Bruxelles et Paris ont mis vendredi la pression sur l’Italie pour qu’elle prenne une décision sur la construction du tunnel ferroviaire du Lyon-Turin sous les Alpes, alors que la coalition italienne s’écharpe sur le sujet.
Peu après la ministre française des Transports, Elisabeth Borne, qui avait appelé Rome à prendre une décision « maintenant », la Commission européenne a mis en garde le gouvernement italien quant à la possibilité de lui réclamer le remboursement d’une partie des aides versées par l’UE. « La Commission ne peut pas exclure qu’elle doive demander à l’Italie de rembourser la contribution (…) déjà versée si elle n’est pas raisonnablement dépensée », a affirmé un des porte-parole de l’exécutif européen, Enrico Brivio. « Nous sommes déjà en retard par rapport au calendrier convenu, de sorte que plus le temps passe, plus le risque est grand que certains fonds soient réaffectés », a-t-il encore ajouté, sans évoquer de montant ni fixer de date précise.

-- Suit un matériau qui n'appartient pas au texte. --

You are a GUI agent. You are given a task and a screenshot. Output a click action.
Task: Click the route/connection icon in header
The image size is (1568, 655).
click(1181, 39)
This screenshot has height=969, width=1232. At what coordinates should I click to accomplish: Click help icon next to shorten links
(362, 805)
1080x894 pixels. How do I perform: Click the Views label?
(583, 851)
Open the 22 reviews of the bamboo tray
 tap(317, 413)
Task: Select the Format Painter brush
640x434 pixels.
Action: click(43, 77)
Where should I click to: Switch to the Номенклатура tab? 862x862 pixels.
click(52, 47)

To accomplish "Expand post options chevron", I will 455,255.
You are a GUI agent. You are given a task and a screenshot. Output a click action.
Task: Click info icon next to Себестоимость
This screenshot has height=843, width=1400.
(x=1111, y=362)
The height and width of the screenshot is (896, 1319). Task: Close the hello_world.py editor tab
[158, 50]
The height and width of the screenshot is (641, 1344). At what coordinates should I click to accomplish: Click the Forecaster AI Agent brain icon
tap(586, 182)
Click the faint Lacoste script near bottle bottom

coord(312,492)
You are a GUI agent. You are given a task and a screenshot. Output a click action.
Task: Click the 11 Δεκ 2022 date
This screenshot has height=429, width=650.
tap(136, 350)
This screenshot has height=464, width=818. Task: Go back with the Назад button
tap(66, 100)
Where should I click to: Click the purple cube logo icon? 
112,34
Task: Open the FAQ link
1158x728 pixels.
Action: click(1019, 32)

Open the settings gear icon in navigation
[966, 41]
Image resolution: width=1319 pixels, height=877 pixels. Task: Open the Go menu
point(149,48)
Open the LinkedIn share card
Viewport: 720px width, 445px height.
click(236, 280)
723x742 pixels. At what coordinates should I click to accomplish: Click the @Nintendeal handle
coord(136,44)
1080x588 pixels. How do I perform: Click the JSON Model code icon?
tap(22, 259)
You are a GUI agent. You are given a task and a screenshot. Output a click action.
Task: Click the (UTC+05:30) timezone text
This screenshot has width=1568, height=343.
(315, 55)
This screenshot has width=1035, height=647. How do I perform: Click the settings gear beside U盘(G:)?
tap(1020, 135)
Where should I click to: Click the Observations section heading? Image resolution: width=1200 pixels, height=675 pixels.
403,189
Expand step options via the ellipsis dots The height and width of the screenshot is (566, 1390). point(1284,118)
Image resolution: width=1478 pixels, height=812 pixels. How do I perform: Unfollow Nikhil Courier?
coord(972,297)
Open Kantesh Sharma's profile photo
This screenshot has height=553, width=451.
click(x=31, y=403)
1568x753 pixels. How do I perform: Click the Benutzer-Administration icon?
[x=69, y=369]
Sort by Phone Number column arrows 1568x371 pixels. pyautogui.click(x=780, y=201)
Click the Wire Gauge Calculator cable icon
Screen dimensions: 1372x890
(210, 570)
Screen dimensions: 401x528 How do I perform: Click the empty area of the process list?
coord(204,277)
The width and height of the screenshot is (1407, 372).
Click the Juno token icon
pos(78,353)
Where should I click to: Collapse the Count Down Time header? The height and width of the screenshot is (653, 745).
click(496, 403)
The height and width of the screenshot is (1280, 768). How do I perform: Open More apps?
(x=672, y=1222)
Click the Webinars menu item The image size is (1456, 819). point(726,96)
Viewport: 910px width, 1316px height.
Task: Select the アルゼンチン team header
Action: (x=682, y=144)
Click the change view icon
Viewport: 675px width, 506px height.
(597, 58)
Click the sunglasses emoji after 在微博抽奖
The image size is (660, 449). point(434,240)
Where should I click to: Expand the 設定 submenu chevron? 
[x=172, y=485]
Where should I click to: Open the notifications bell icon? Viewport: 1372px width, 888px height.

«Il y a des financements européens à la clef»
Vendredi matin, Elisabeth Borne a assuré que la France respectait « clairement le temps qu’ont souhaité prendre nos partenaires italiens ». « Mais aujourd’hui, on dit clairement aussi aux Italiens qu’il faut que cette décision vienne », a-t-elle déclaré. « Il y a des financements européens à la clef (…). Il faut qu’une décision intervienne maintenant pour qu’on ne perde pas ces financements », a expliqué la ministre, rappelant que le projet est censé être financé à 40% par l’Union européenne.
Contestée depuis ses débuts il y a près de trente ans, la liaison Lyon-Turin divise profondément la coalition populiste au pouvoir à Rome. La Ligue (extrême droite) de Matteo Salvini est très favorable à ce projet, cher à sa base de petits entrepreneurs, tandis que le Mouvement 5 Etoiles (M5S, antisystème) de l’autre vice-Premier ministre, Luigi Di Maio, y est farouchement opposé et y voit un gaspillage d’argent public.
Un tunnel de 57,5 km évalué à 8,6 milliards d’euros
Un rapport rendu public mardi côté italien estime que le Lyon-Turin « présente une rentabilité très négative », avec des coûts supérieurs de sept milliards d’euros à ses bénéfices d’ici à 2059. Mais ce rapport a été immédiatement rejeté par les partisans du projet, qui soulignent qu’il émane d’opposants notoires prenant en compte, par exemple, le manque à gagner pour l’État italien en termes de taxes sur le carburant et de péages autoroutiers si le nombre des camions traversant les Alpes devait diminuer – ce qui est le but-même du tunnel.
Le coût de ce tunnel long de 57,5 km a été évalué à 8,6 milliards d’euros, dont 2,5 milliards ont déjà été investis. La part du ferroviaire n’est que de 8% dans les échanges entre la France et l’Italie contre 70% entre la Suisse et l’Italie, a remarqué la ministre française, ajoutant que les vallées des Alpes françaises « n’en peuvent plus de voir des camions ».